Data in this exercise:

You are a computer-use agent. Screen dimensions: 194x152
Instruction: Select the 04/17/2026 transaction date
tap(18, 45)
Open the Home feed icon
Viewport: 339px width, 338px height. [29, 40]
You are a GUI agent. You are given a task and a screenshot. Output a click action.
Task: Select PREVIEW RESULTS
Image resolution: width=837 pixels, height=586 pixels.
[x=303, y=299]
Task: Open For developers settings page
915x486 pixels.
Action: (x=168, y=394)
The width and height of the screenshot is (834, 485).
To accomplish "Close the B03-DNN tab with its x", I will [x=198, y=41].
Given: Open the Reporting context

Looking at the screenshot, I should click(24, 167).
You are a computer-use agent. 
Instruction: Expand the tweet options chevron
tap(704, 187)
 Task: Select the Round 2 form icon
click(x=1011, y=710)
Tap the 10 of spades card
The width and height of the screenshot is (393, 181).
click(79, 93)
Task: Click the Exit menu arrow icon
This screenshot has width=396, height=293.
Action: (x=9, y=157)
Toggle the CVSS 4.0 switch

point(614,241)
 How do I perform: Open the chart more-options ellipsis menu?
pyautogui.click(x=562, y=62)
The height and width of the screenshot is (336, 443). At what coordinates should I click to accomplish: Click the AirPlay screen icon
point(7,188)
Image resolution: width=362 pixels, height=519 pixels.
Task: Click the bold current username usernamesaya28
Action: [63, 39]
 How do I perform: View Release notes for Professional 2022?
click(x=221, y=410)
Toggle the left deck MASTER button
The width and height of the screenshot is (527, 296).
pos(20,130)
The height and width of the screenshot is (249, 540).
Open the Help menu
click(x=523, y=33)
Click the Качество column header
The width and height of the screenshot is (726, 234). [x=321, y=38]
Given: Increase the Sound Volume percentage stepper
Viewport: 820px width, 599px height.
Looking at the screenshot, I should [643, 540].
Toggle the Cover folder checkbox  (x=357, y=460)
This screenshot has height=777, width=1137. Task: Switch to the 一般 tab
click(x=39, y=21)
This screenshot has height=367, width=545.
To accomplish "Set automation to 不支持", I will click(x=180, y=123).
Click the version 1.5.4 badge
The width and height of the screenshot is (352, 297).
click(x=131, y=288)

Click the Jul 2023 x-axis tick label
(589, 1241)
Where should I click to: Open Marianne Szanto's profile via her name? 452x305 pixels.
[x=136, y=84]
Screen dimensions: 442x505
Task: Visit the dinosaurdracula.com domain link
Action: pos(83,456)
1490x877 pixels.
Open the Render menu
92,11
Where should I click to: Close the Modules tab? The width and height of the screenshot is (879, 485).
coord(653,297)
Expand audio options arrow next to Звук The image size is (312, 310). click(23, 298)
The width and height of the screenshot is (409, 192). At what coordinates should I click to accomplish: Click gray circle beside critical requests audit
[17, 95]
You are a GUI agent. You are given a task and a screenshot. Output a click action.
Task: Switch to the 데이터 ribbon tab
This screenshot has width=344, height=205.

Exercise objective:
Retype all the data, keeping every character the same.

Exercise output:
You are a computer-use agent. Screen dimensions: 194x152
Instruction: Select the 04/17/2026 transaction date
tap(18, 45)
Open the Home feed icon
Viewport: 339px width, 338px height. [29, 40]
You are a GUI agent. You are given a task and a screenshot. Output a click action.
Task: Select PREVIEW RESULTS
Image resolution: width=837 pixels, height=586 pixels.
[x=303, y=299]
Task: Open For developers settings page
915x486 pixels.
Action: (x=168, y=394)
The width and height of the screenshot is (834, 485).
To accomplish "Close the B03-DNN tab with its x", I will [x=198, y=41].
Given: Open the Reporting context

Looking at the screenshot, I should click(24, 167).
You are a computer-use agent. 
Instruction: Expand the tweet options chevron
tap(704, 187)
 Task: Select the Round 2 form icon
click(x=1011, y=710)
Tap the 10 of spades card
The width and height of the screenshot is (393, 181).
click(79, 93)
Task: Click the Exit menu arrow icon
This screenshot has width=396, height=293.
Action: (x=9, y=157)
Toggle the CVSS 4.0 switch

point(614,241)
 How do I perform: Open the chart more-options ellipsis menu?
pyautogui.click(x=562, y=62)
The height and width of the screenshot is (336, 443). At what coordinates should I click to accomplish: Click the AirPlay screen icon
point(7,188)
Image resolution: width=362 pixels, height=519 pixels.
Task: Click the bold current username usernamesaya28
Action: [63, 39]
 How do I perform: View Release notes for Professional 2022?
click(x=221, y=410)
Toggle the left deck MASTER button
The width and height of the screenshot is (527, 296).
pos(20,130)
The height and width of the screenshot is (249, 540).
Open the Help menu
click(x=523, y=33)
Click the Качество column header
The width and height of the screenshot is (726, 234). [x=321, y=38]
Given: Increase the Sound Volume percentage stepper
Viewport: 820px width, 599px height.
Looking at the screenshot, I should [643, 540].
Toggle the Cover folder checkbox  (x=357, y=460)
This screenshot has height=777, width=1137. Task: Switch to the 一般 tab
click(x=39, y=21)
This screenshot has height=367, width=545.
To accomplish "Set automation to 不支持", I will click(x=180, y=123).
Click the version 1.5.4 badge
The width and height of the screenshot is (352, 297).
click(x=131, y=288)

Click the Jul 2023 x-axis tick label
(589, 1241)
Where should I click to: Open Marianne Szanto's profile via her name? 452x305 pixels.
[x=136, y=84]
Screen dimensions: 442x505
Task: Visit the dinosaurdracula.com domain link
Action: pos(83,456)
1490x877 pixels.
Open the Render menu
92,11
Where should I click to: Close the Modules tab? The width and height of the screenshot is (879, 485).
coord(653,297)
Expand audio options arrow next to Звук The image size is (312, 310). click(23, 298)
The width and height of the screenshot is (409, 192). At what coordinates should I click to accomplish: Click gray circle beside critical requests audit
[17, 95]
You are a GUI agent. You are given a task and a screenshot. Output a click action.
Task: Switch to the 데이터 ribbon tab
This screenshot has width=344, height=205.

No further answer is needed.